## WORK REQUEST
Of the records that follow, copy only the lines from the line containing "Click the Dolphin Fund logo" to the line containing "Task: Click the orange Udacity U logo", both included, exactly as written.

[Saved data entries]
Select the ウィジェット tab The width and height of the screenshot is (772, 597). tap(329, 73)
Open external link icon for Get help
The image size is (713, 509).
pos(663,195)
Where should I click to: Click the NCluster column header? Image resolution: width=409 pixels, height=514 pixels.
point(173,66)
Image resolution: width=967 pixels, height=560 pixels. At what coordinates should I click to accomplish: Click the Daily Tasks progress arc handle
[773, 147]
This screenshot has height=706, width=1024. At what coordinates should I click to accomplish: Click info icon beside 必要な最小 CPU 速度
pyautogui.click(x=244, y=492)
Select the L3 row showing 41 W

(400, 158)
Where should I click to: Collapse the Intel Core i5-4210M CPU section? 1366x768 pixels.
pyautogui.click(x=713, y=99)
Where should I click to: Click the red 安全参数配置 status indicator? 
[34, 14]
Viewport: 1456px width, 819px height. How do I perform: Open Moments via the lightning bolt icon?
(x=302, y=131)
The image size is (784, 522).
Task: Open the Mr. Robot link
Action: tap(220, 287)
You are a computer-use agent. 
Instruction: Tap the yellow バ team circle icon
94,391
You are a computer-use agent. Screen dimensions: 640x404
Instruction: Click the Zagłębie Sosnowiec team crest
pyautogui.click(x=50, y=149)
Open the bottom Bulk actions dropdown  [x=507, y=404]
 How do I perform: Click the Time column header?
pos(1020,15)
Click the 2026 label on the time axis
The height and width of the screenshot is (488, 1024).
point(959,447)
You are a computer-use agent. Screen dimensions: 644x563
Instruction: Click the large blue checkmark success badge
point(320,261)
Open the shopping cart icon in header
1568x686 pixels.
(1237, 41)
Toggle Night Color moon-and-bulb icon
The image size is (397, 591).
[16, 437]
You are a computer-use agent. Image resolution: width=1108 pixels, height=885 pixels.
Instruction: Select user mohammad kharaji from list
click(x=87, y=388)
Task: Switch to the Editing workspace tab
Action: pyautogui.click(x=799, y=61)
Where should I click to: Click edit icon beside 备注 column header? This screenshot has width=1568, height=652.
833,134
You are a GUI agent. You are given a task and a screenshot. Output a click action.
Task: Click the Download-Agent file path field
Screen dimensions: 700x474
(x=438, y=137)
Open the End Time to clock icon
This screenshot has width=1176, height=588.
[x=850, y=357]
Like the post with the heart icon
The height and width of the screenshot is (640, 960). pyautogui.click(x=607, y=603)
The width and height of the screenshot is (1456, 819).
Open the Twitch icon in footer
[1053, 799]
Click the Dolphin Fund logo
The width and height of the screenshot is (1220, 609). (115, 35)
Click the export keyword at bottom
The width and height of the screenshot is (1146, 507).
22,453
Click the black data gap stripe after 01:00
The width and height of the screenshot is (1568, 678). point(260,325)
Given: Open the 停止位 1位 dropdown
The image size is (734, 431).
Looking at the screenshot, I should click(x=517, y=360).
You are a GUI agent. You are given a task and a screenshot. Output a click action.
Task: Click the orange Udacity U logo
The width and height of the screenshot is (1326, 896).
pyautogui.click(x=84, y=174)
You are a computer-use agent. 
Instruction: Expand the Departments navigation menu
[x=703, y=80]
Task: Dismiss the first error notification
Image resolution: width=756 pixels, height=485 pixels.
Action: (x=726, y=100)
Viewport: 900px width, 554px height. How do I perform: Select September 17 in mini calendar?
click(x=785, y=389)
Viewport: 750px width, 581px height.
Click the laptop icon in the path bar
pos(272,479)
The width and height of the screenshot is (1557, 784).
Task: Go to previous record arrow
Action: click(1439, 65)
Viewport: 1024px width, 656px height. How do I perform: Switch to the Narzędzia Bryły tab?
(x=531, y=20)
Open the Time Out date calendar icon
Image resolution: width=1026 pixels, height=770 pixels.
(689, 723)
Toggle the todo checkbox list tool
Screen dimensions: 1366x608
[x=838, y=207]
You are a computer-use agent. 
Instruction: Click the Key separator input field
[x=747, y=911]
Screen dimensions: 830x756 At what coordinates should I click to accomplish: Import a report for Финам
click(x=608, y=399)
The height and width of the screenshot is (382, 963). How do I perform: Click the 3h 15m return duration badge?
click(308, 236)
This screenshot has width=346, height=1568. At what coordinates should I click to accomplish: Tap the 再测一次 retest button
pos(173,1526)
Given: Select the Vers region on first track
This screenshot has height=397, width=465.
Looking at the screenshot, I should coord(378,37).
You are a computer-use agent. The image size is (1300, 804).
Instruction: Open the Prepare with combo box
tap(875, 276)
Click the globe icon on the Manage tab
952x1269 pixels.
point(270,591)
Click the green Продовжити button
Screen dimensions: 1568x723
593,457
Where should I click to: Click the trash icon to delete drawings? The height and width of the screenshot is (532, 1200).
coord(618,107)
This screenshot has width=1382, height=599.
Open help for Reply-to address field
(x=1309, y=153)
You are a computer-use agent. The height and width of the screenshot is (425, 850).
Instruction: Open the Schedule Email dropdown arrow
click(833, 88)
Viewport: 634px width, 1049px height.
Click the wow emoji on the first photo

## RESULT
Click the Dolphin Fund logo
The width and height of the screenshot is (1220, 609). (115, 35)
Click the export keyword at bottom
The width and height of the screenshot is (1146, 507).
22,453
Click the black data gap stripe after 01:00
The width and height of the screenshot is (1568, 678). point(260,325)
Given: Open the 停止位 1位 dropdown
The image size is (734, 431).
Looking at the screenshot, I should click(x=517, y=360).
You are a GUI agent. You are given a task and a screenshot. Output a click action.
Task: Click the orange Udacity U logo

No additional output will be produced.